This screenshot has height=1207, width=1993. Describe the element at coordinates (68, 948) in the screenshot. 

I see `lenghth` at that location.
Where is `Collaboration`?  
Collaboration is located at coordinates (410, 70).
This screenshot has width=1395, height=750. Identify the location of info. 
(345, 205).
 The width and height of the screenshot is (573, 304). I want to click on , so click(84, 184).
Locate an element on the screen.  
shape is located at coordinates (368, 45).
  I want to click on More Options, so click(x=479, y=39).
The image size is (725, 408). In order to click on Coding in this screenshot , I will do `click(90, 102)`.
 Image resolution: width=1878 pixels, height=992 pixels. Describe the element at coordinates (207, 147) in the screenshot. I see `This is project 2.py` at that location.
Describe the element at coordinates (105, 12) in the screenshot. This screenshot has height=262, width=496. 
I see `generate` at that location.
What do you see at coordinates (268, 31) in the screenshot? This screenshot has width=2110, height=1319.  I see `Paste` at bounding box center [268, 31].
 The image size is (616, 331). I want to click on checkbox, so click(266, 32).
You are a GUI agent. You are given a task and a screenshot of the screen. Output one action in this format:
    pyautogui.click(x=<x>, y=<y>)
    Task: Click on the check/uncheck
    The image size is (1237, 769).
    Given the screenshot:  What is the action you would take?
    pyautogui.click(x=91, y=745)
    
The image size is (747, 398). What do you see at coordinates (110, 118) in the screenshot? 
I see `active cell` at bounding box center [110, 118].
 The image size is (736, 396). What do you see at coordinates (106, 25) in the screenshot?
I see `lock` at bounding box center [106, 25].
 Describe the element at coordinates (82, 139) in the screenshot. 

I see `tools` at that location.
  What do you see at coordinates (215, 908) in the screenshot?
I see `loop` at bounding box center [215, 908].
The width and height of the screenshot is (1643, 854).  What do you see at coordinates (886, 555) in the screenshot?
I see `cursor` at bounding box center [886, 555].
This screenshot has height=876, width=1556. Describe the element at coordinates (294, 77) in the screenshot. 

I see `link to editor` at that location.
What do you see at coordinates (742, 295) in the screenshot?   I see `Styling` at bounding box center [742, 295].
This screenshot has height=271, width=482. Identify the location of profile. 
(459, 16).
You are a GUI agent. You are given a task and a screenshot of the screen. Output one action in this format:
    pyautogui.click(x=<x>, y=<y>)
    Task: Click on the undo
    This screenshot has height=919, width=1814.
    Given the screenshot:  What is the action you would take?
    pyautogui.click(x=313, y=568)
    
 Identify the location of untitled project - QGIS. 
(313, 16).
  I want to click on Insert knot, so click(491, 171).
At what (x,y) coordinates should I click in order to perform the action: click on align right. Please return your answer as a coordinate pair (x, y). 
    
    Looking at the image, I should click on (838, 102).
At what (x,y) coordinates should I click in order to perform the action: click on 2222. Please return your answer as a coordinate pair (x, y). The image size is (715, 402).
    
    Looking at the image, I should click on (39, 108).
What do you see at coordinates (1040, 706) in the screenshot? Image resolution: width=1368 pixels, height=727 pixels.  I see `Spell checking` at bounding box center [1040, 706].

──────────

TASK OBJECTIVE | Return all of the records above verbatim, reproducing every line without alteration.

OUTPUT FOR THIS TASK |
This screenshot has height=1207, width=1993. Describe the element at coordinates (68, 948) in the screenshot. 

I see `lenghth` at that location.
Where is `Collaboration`?  
Collaboration is located at coordinates (410, 70).
This screenshot has width=1395, height=750. Identify the location of info. 
(345, 205).
 The width and height of the screenshot is (573, 304). I want to click on , so click(84, 184).
Locate an element on the screen.  
shape is located at coordinates (368, 45).
  I want to click on More Options, so click(x=479, y=39).
The image size is (725, 408). In order to click on Coding in this screenshot , I will do `click(90, 102)`.
 Image resolution: width=1878 pixels, height=992 pixels. Describe the element at coordinates (207, 147) in the screenshot. I see `This is project 2.py` at that location.
Describe the element at coordinates (105, 12) in the screenshot. This screenshot has height=262, width=496. 
I see `generate` at that location.
What do you see at coordinates (268, 31) in the screenshot? This screenshot has width=2110, height=1319.  I see `Paste` at bounding box center [268, 31].
 The image size is (616, 331). I want to click on checkbox, so click(266, 32).
You are a GUI agent. You are given a task and a screenshot of the screen. Output one action in this format:
    pyautogui.click(x=<x>, y=<y>)
    Task: Click on the check/uncheck
    The image size is (1237, 769).
    Given the screenshot:  What is the action you would take?
    pyautogui.click(x=91, y=745)
    
The image size is (747, 398). What do you see at coordinates (110, 118) in the screenshot? 
I see `active cell` at bounding box center [110, 118].
 The image size is (736, 396). What do you see at coordinates (106, 25) in the screenshot?
I see `lock` at bounding box center [106, 25].
 Describe the element at coordinates (82, 139) in the screenshot. 

I see `tools` at that location.
  What do you see at coordinates (215, 908) in the screenshot?
I see `loop` at bounding box center [215, 908].
The width and height of the screenshot is (1643, 854).  What do you see at coordinates (886, 555) in the screenshot?
I see `cursor` at bounding box center [886, 555].
This screenshot has height=876, width=1556. Describe the element at coordinates (294, 77) in the screenshot. 

I see `link to editor` at that location.
What do you see at coordinates (742, 295) in the screenshot?   I see `Styling` at bounding box center [742, 295].
This screenshot has height=271, width=482. Identify the location of profile. 
(459, 16).
You are a GUI agent. You are given a task and a screenshot of the screen. Output one action in this format:
    pyautogui.click(x=<x>, y=<y>)
    Task: Click on the undo
    This screenshot has height=919, width=1814.
    Given the screenshot:  What is the action you would take?
    pyautogui.click(x=313, y=568)
    
 Identify the location of untitled project - QGIS. 
(313, 16).
  I want to click on Insert knot, so click(491, 171).
At what (x,y) coordinates should I click in order to perform the action: click on align right. Please return your answer as a coordinate pair (x, y). 
    
    Looking at the image, I should click on (838, 102).
At what (x,y) coordinates should I click in order to perform the action: click on 2222. Please return your answer as a coordinate pair (x, y). The image size is (715, 402).
    
    Looking at the image, I should click on (39, 108).
What do you see at coordinates (1040, 706) in the screenshot? Image resolution: width=1368 pixels, height=727 pixels.  I see `Spell checking` at bounding box center [1040, 706].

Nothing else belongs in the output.